Without the pictures, retype exactly the lines from the top of the entries below through the line that contains "Screen dimensions: 1013x478".

--------------------------------------------------

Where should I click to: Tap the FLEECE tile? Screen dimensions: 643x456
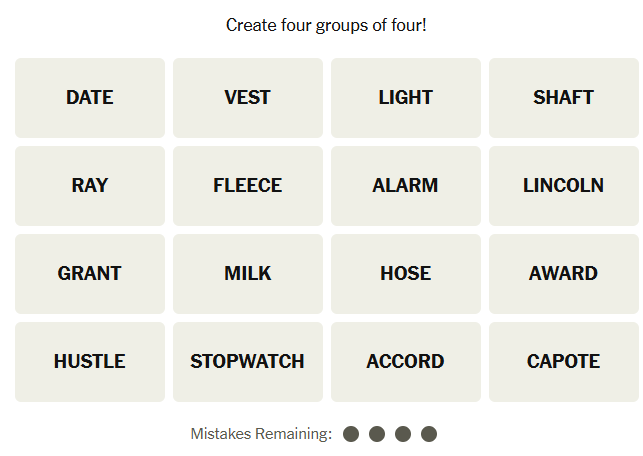pyautogui.click(x=248, y=186)
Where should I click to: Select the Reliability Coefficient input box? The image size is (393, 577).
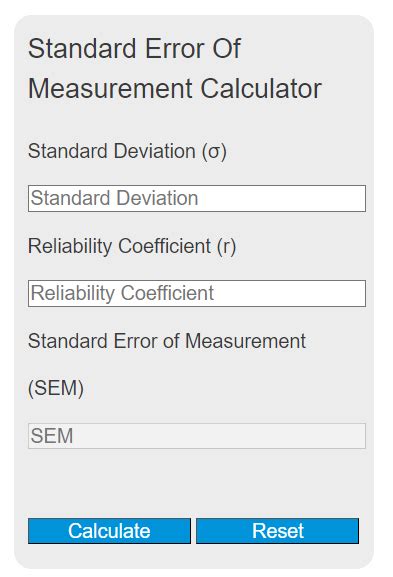pyautogui.click(x=197, y=293)
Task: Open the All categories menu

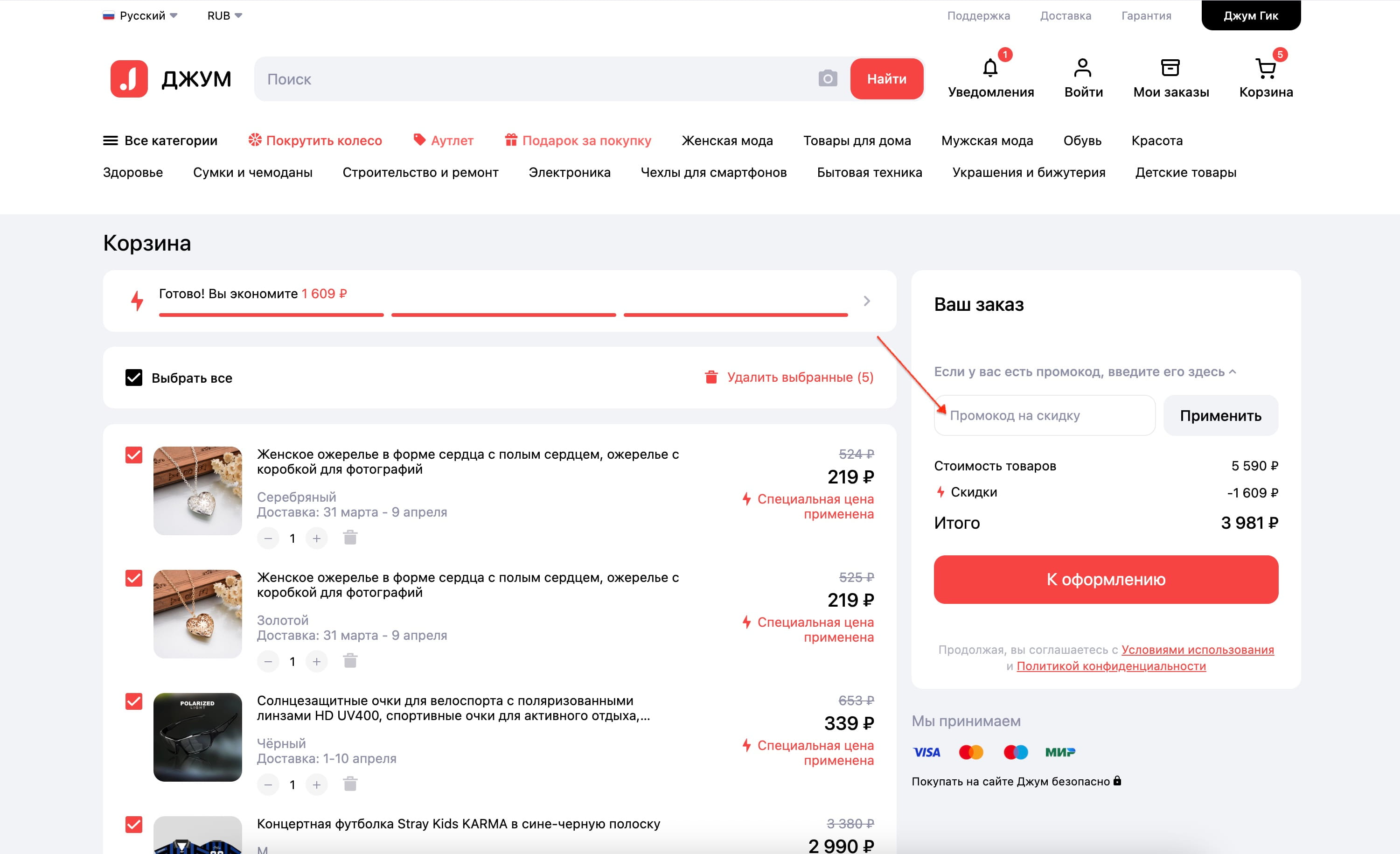Action: pos(160,140)
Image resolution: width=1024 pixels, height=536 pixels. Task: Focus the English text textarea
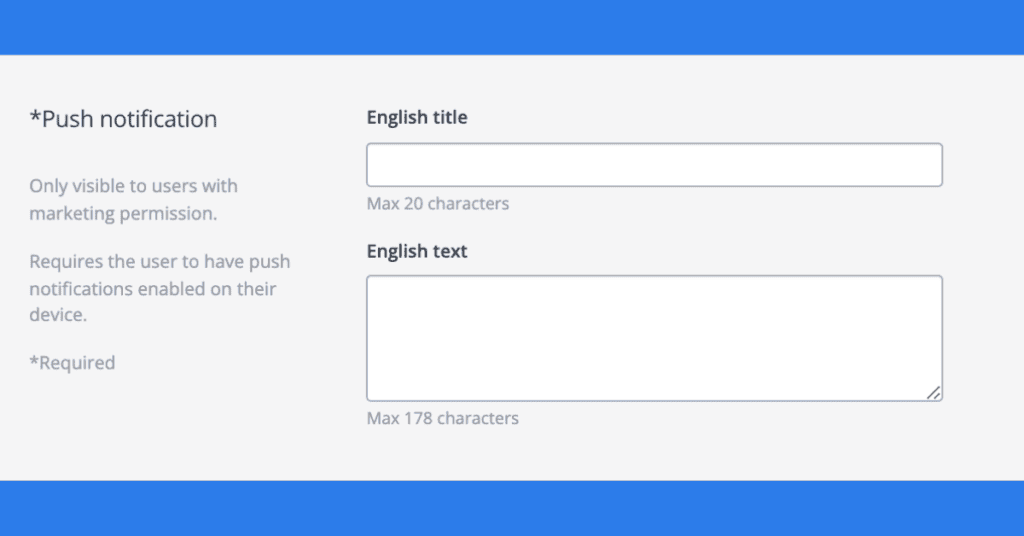point(654,338)
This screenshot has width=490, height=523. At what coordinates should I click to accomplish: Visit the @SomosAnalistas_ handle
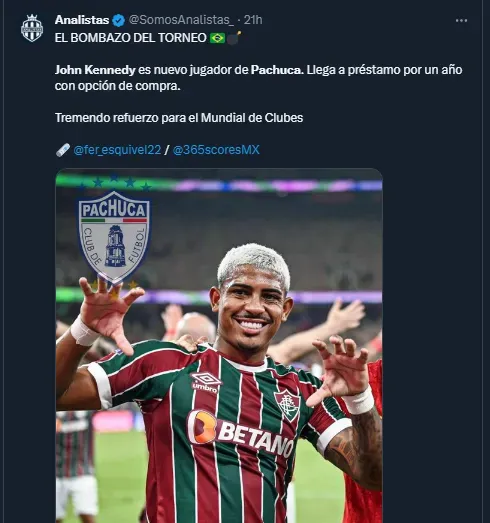coord(181,20)
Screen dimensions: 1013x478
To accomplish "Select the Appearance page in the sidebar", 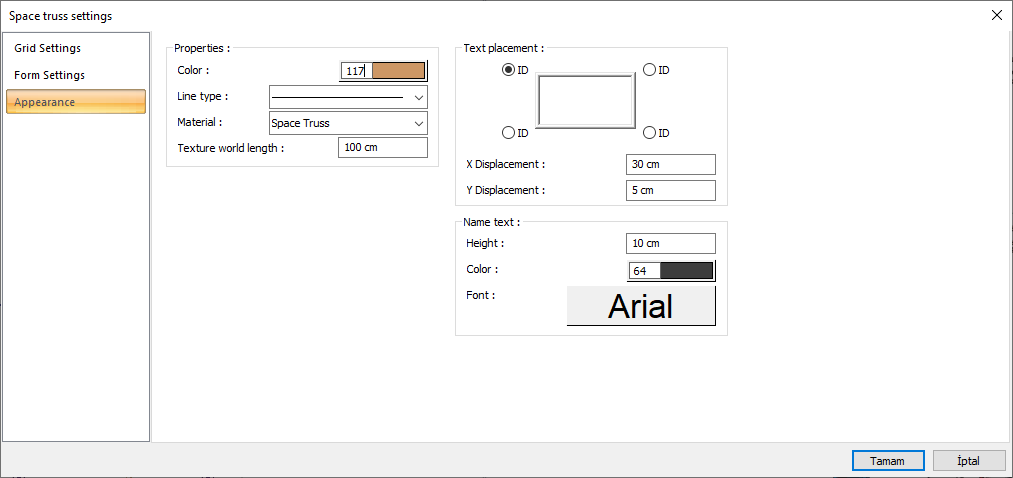I will pyautogui.click(x=75, y=102).
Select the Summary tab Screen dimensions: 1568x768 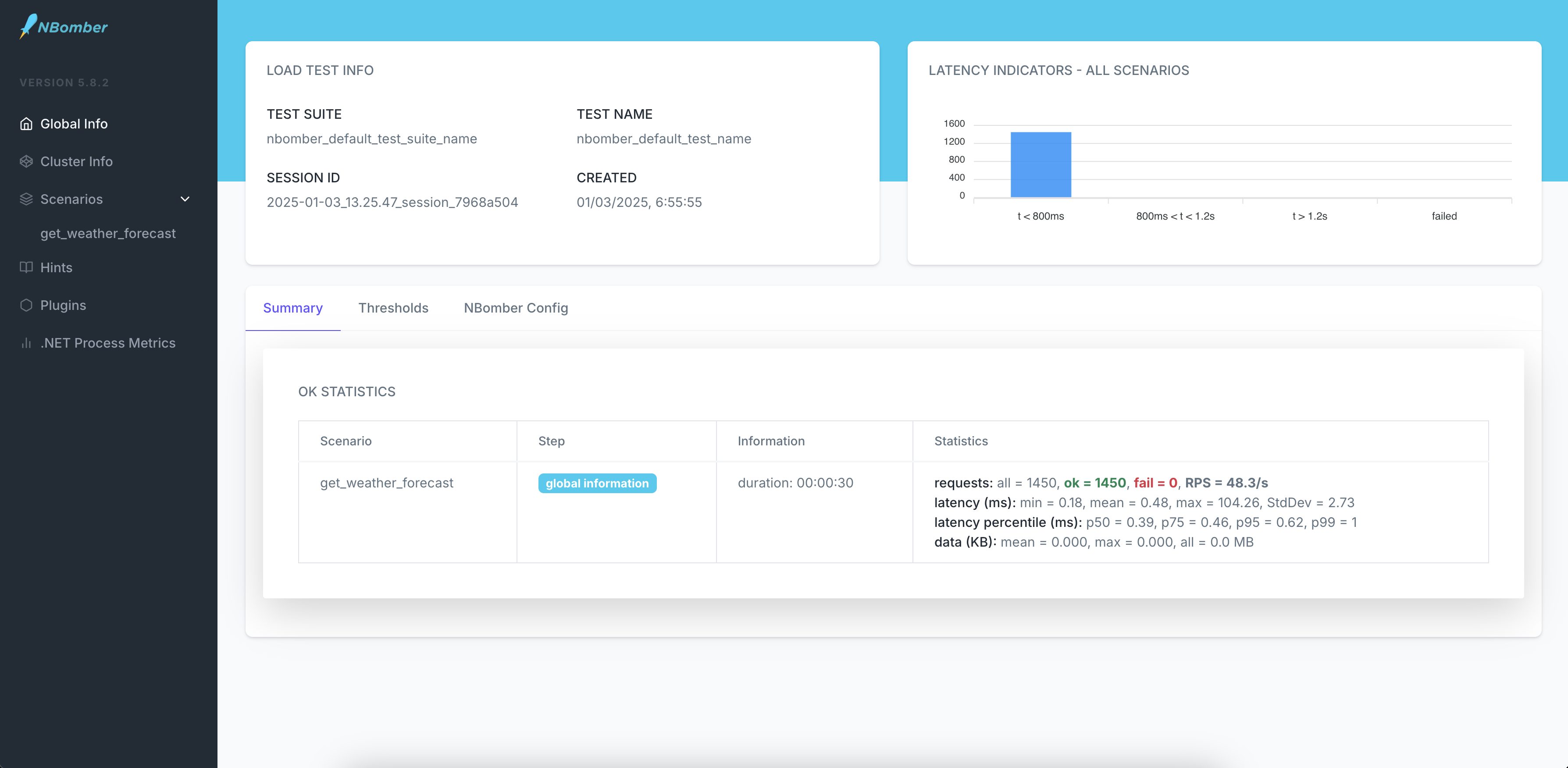pos(293,307)
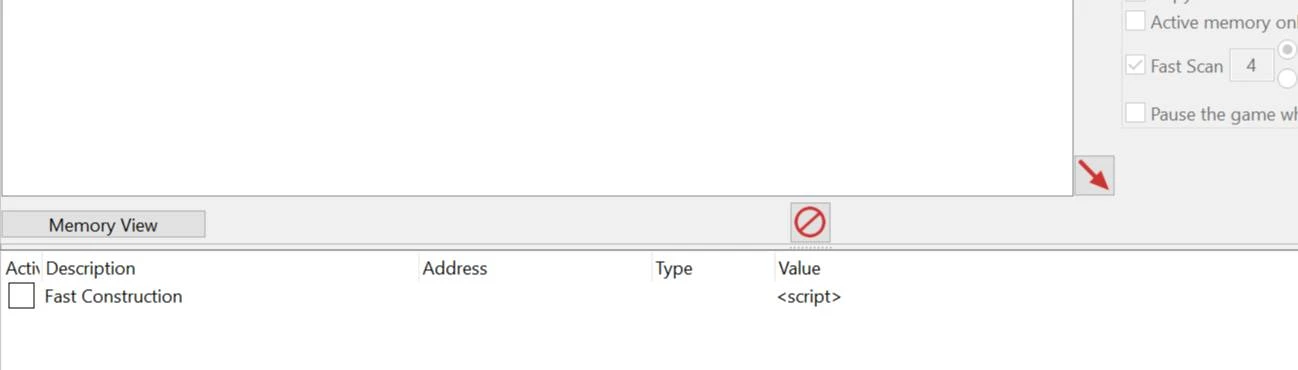Open the Memory View window
This screenshot has width=1298, height=370.
pos(103,225)
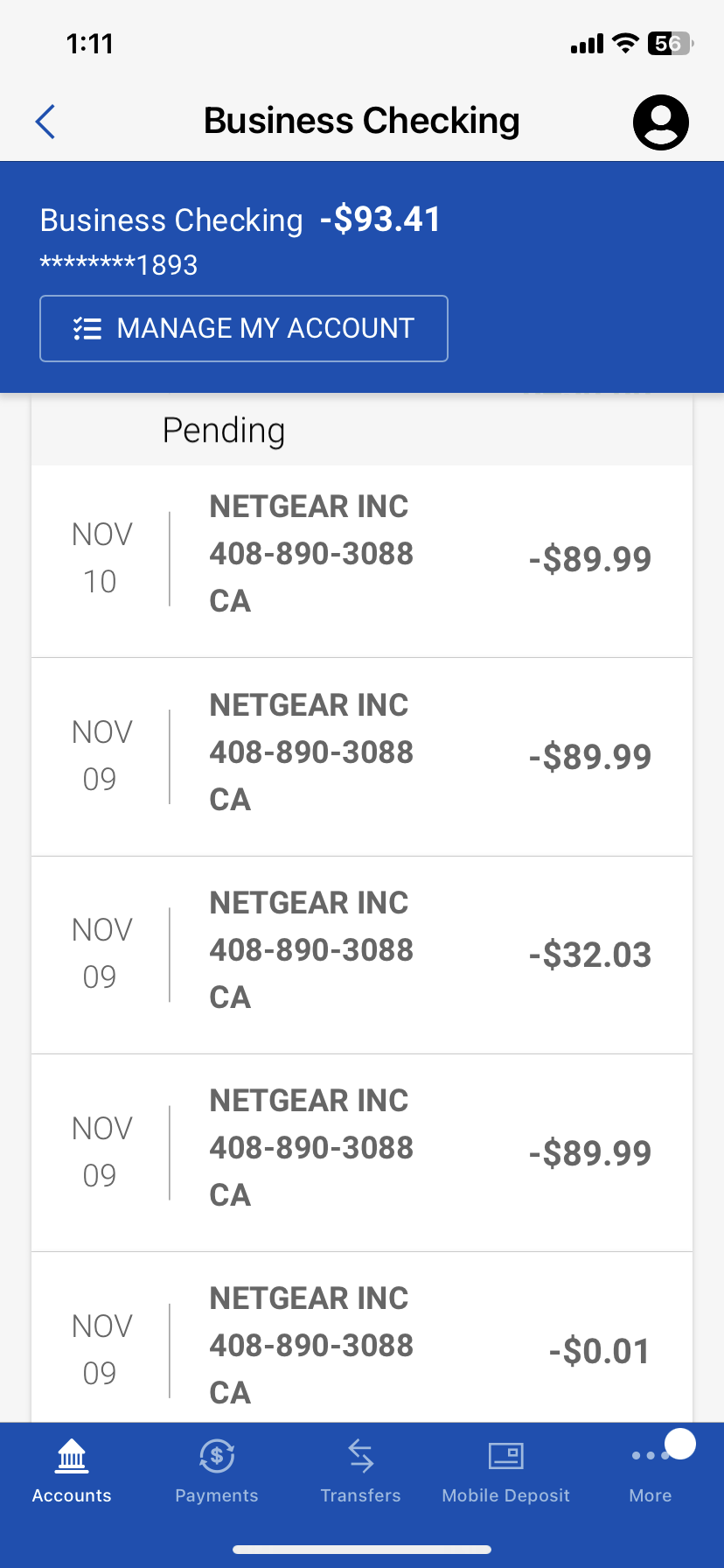Screen dimensions: 724x1568
Task: Tap the Business Checking page title
Action: coord(362,122)
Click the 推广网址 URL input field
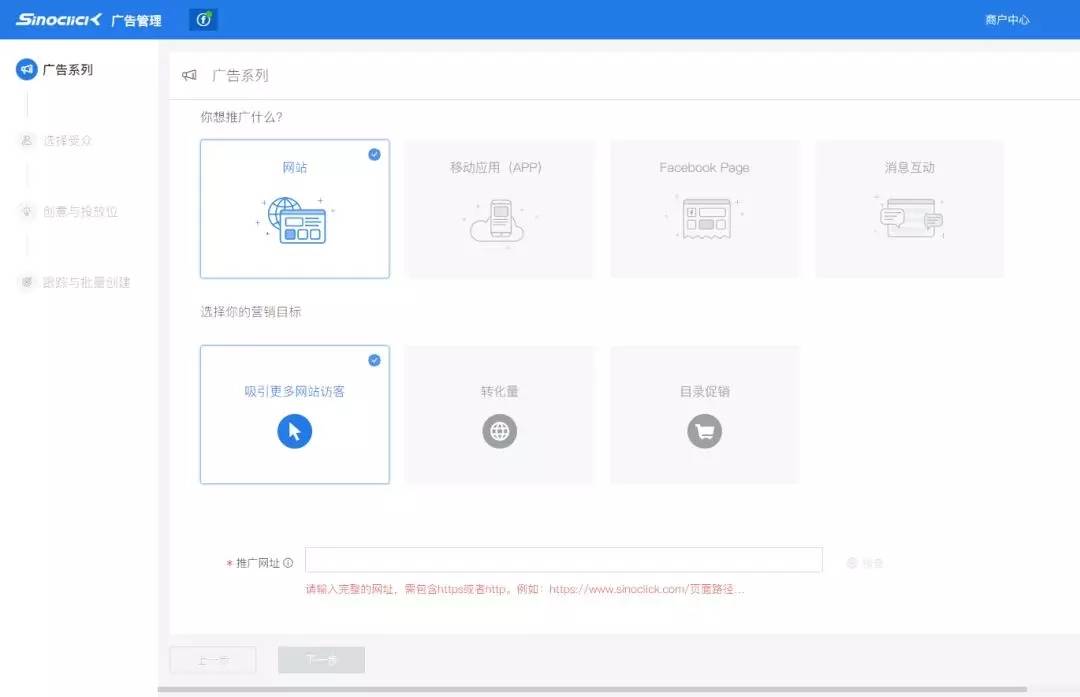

--------------------------------------------------

- Completed exercise:
Where should I click to: Tap the FLEECE tile? Screen dimensions: 643x456
pyautogui.click(x=248, y=186)
Where should I click to: Select the Reliability Coefficient input box? The image size is (393, 577).
pyautogui.click(x=197, y=293)
Task: Open the All categories menu

Action: pos(160,140)
Image resolution: width=1024 pixels, height=536 pixels. Task: Focus the English text textarea
point(654,338)
This screenshot has width=490, height=523. At what coordinates should I click to accomplish: Visit the @SomosAnalistas_ handle
coord(181,20)
Screen dimensions: 1013x478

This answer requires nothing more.